▶ _Extract to read_

Now, let's apply these principles to our "AI Universal Content Creation Agency" project. We will simulate the process of a Planner agent conducting content planning, simulate an interruption midway, and then use SqliteSaver to recover from the point of interruption.

1. Define AgencyState

First, we need an AgencyState capable of carrying the working state of our agency. To demonstrate Checkpoints, we will simplify it to only include planning tasks and completed tasks.

import operator
from typing import Annotated, TypedDict, List
from langchain_core.messages import BaseMessage # Although not used in this issue, kept for AgencyState's generality
from langgraph.graph import StateGraph, END
from langgraph.checkpoint import MemorySaver, SqliteSaver # Import the two Savers
import os
import time
import json # Used for data serialization in SqliteSaver

# 1. Define the working state of our AI content agency
# TypedDict defines the state structure, Annotated combined with operator.add indicates the list type is cumulative
class AgencyState(TypedDict):
    """
    Represents the overall working state of the AI content agency.
    """
    # List of tasks to be planned
    planning_tasks: Annotated[List[str], operator.add]
    # List of completed planning tasks
    completed_plans: Annotated[List[str], operator.add]
    # Name of the task currently being processed
    current_task: str
    # Agent execution path (used for tracking and debugging)

▶ _Required actions_
1 - Decide whether each statement agrees with the extract, answering yes or no and quoting the words that settle it: (a) the interrupted planning is recovered with MemorySaver; (b) json is imported for data serialization in SqliteSaver; (c) AgencyState is simplified to hold only planning tasks and completed tasks.
2 - Answer these questions from the extract, one per line:
(a) Which agent's content planning is simulated?
(b) What type is given for current_task?
(c) What does Annotated combined with operator.add indicate?
3 - Rewrite the extract starting at "Now, let's apply" and ending at "and completed tasks.", renaming "Checkpoints" as "snapshots".
Use only the extract to answer.

▶ _Provided data_
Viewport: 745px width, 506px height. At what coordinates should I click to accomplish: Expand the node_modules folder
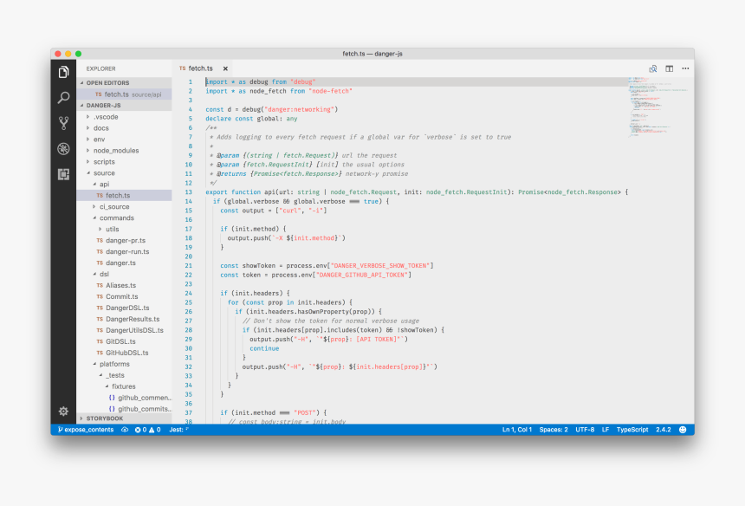coord(115,151)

▶ _Solutions to the exercise_
1 -
(a) No: "then use SqliteSaver to recover from the point of interruption"
(b) Yes: "Used for data serialization in SqliteSaver"
(c) Yes: "we will simplify it to only include planning tasks and completed tasks"

2 -
(a) A Planner agent
(b) str
(c) That the list type is cumulative

3 -
Now, let's apply these principles to our "AI Universal Content Creation Agency" project. We will simulate the process of a Planner agent conducting content planning, simulate an interruption midway, and then use SqliteSaver to recover from the point of interruption.

1. Define AgencyState

First, we need an AgencyState capable of carrying the working state of our agency. To demonstrate snapshots, we will simplify it to only include planning tasks and completed tasks.